In later years Byard lived in Reynella. His wife died in 1932 and in April 1935 Byard left on the Orama for England, never to return, living in "North Lodge" or Winstowe Lodge, Charles road, St Leonards-on-Sea, Sussex (previously the home of H. Rider Haggard), where he had the services of a nurse.

==Publications==
- Essential Spelling (1914)

==Other interests==
- Byard was captain of the Hahndorf Cricket Club 1888–1894; hon. secretary 1899
- He was a Freemason, a member of the Prince of Wales Lodge, Mount Barker.
- He served as trustee of the Hahndorf Institute 1893–
- He was a vice-president of the Literary and Debating Society, founded in 1910.
- He was an enthusiastic member of both the choir of St Michael's (Lutheran) church and the Liedertafel.

==Family==
Byard (8 February 1859 – March 1949 at St Leonards, Sussex) married Matilda Eunice Rogers (8 April 1859 – 19 May 1932) c.
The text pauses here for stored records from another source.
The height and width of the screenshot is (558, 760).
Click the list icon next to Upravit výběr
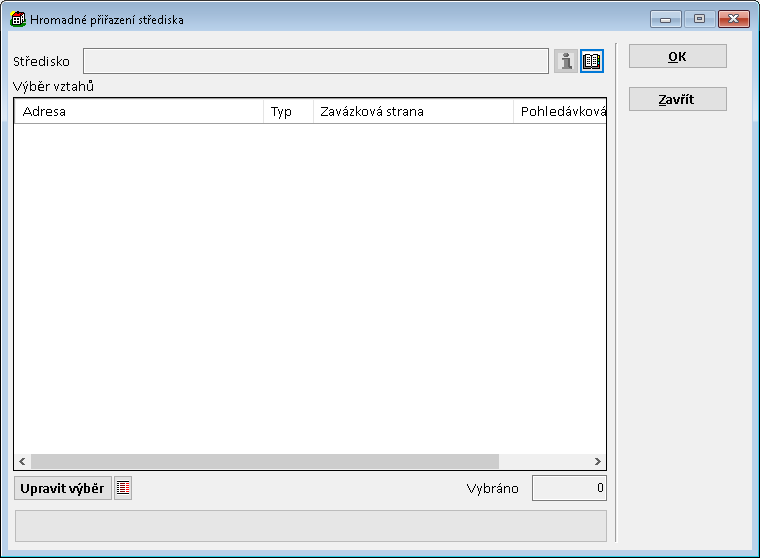tap(123, 488)
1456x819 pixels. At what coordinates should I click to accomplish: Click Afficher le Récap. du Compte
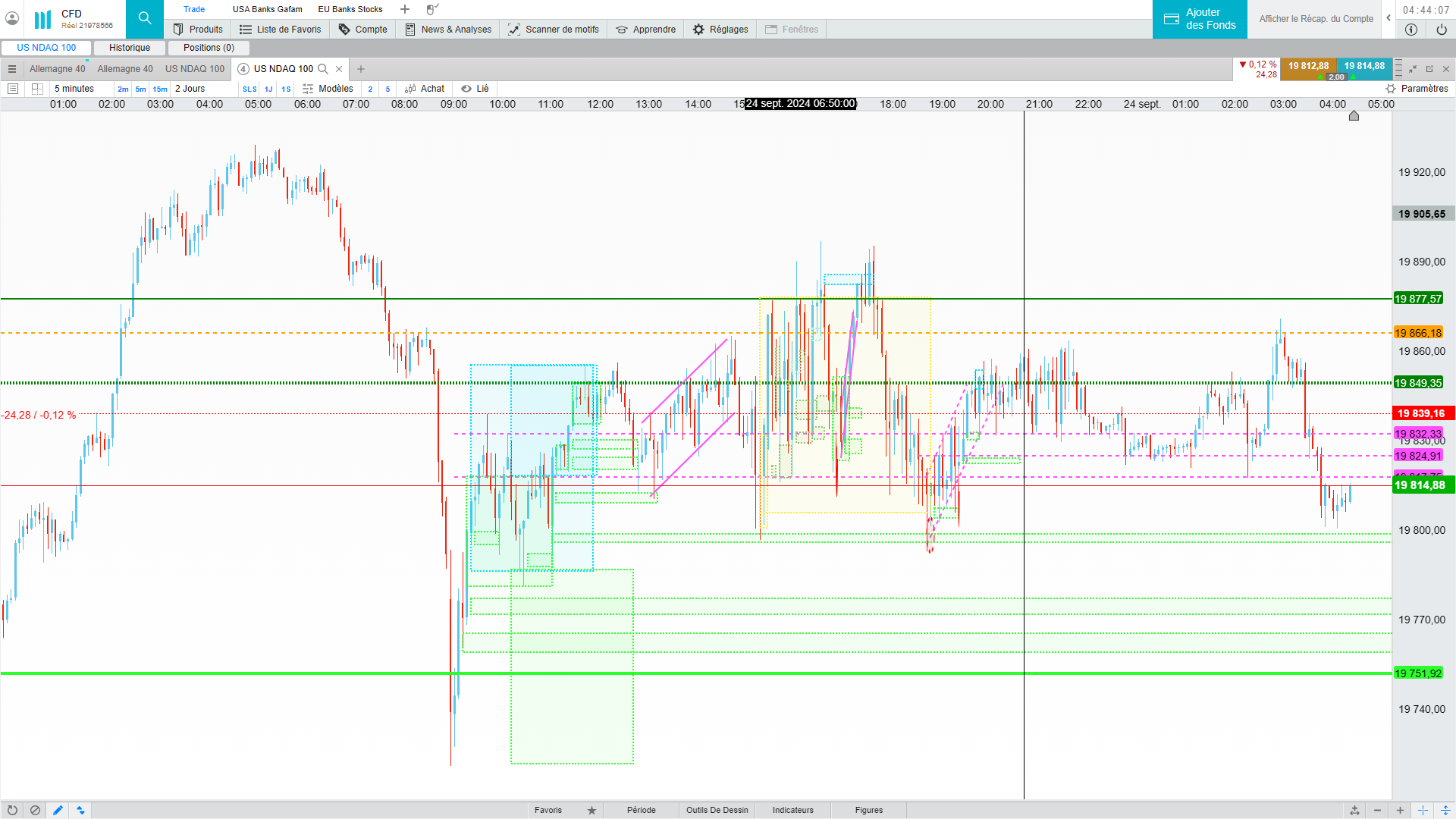click(x=1316, y=19)
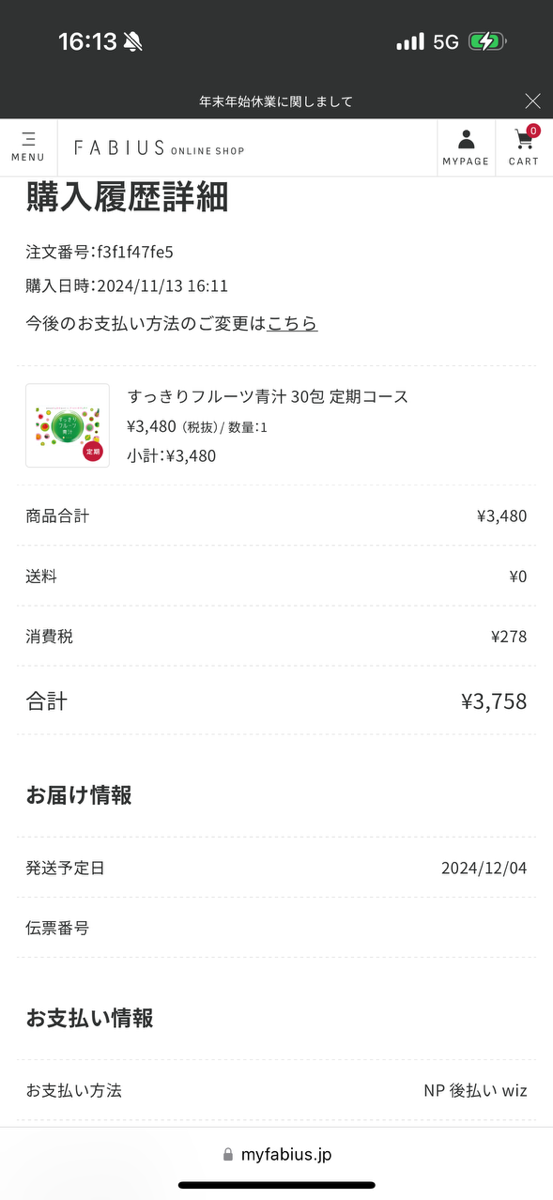Select the order number f3f1f47fe5 text

tap(135, 251)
November 1881 in Woolwich, Kent. Their children include:
- May Marian Byard (c. 1881 – 1967) married Carew Reynell (16 September 1883 – 27 August 1915) on 18 May 1910. He was master of the hounds and polo player. Served with 9th Light Horse Regiment as Major and Lieut. Colonel, killed at Gallipoli. Their son and only child, Dick Reynell, was killed 25 years later in the Battle of Britain. He too left a widow and a child.
- Alfred John Byard (c. November 1883 – 1 May 1916) married Phoebe Elizabeth Gemmell (c. 1883 – 10 July 1955) on 20 May 1908. They had three children.
- Douglas Austin Byard (19 June 1887 – 30 April~3 May 1915) enlisted in 1914, served as private with 16th Battalion of 1st AIF, killed at Gallipoli.
- Amy Mathilde Byard (26 April 1889 – 1981) married Reginald Lancaster Beddome ( – 24 June 1940) on 5 January 1910, lived at "Rockford", Mylor
- Frank Liddell Byard (4 March 1891 – 25 June 1954) served in France and Belgium during WWI, noted as a diarist, later a winemaker and distiller of Reynella.
- Lancelot Walker Byard (12 December 1895 – 3 October 1947) was a vigneron at Reynella.
He married again, to Isobel Anderson (26 June 1861 – 31 January 1941) daughter of General Standen.